Results & Evaluation

Presented at AAAI25, the 39th Annual AAAI Conference on Artificial Intelligence, Philadelphia

Experimental Setup

We evaluated DPPL methods across multiple dimensions to comprehensively assess their performance:

Evaluation Dimensions

Privacy Budget (

\varepsilon

)

Tested across a range of privacy budgets from strict ( $\varepsilon = 0.01$ ) to more relaxed ( $\varepsilon = 10$ ) settings.

Imbalance Ratio

Evaluated on balanced (ratio=1) to highly imbalanced (ratio=100) datasets.

Encoder

Tested with ViT-H-14, ViT-L-16, ViT-B-16, and ResNet-50.

Dataset

Tested on CIFAR-10, CIFAR-100, STL10, and Food-101.

Key Findings

Dramatic Improvements for Underrepresented Classes

Our most striking result is the dramatic improvement for underrepresented classes at strict privacy budgets, e.g., $\varepsilon = 1.0$ :

Classic DP-SGD: 0% accuracy on smallest minority classes
Previous fairness-oriented approaches: 3% accuracy on minority classes
DPPL methods: 60% accuracy on minority classes

This represents drastic increases in accuracy on underrepresented groups, with no degradation for majority classes, achieving state-of-the-art results.

Balanced Accuracy of the smallest 25% classes
(CIFAR100, ViT-H-14)

Privacy-Utility Trade-off

Balanced Accuracy (CIFAR100, ViT-H-14)

DPPL methods maintain high accuracy even at very strict privacy budgets ( $\varepsilon = 0.1$ ), significantly outperforming DP-SGD in this regime. As $\varepsilon$ increases, the performance gap narrows, but DPPL methods remain competitive across all privacy settings. The results above show performance on CIFAR100 using the ViT-H-14 encoder with 10 samples per class.
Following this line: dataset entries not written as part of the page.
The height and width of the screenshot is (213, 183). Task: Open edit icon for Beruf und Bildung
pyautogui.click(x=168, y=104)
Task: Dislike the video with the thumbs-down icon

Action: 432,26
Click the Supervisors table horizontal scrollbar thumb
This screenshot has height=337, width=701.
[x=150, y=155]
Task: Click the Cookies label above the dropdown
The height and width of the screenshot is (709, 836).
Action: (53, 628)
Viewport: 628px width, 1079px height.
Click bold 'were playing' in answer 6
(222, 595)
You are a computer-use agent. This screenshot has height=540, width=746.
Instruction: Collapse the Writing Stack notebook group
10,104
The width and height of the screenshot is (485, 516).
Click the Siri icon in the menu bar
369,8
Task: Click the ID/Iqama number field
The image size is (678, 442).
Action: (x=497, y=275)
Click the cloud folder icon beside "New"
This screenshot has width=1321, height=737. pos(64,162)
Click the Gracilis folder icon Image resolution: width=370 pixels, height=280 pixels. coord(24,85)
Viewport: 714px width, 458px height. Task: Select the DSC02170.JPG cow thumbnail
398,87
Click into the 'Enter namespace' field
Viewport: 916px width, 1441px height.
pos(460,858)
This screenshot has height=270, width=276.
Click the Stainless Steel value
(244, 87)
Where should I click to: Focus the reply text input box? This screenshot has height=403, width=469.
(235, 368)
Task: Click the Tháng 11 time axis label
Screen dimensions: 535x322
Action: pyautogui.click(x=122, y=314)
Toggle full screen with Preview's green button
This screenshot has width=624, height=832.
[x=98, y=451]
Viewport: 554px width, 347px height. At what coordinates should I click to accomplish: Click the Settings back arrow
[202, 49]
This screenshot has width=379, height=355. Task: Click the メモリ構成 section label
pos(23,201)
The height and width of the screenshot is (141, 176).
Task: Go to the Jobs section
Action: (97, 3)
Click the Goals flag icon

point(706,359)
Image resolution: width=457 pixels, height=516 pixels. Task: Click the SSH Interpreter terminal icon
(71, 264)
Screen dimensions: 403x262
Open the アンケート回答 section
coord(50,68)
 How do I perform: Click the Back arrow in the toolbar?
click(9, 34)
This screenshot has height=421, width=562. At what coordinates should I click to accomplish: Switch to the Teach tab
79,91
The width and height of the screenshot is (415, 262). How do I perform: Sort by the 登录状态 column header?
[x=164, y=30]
Performance on Imbalanced Data

Balanced Accuracy (CIFAR100, ViT-H-14)

DPPL methods show remarkable robustness to class imbalance. Even with extreme imbalance ratios of 100:1 between the most and least represented classes, the accuracy drop is minimal compared to balanced datasets. This is a significant advantage over traditional methods that struggle with imbalanced private data. For the CIFAR100 dataset with the ViT-H-14 encoder, DPPL methods maintained over 85% of their accuracy when trained on highly imbalanced data, while DP-SGD approaches lost significant performance.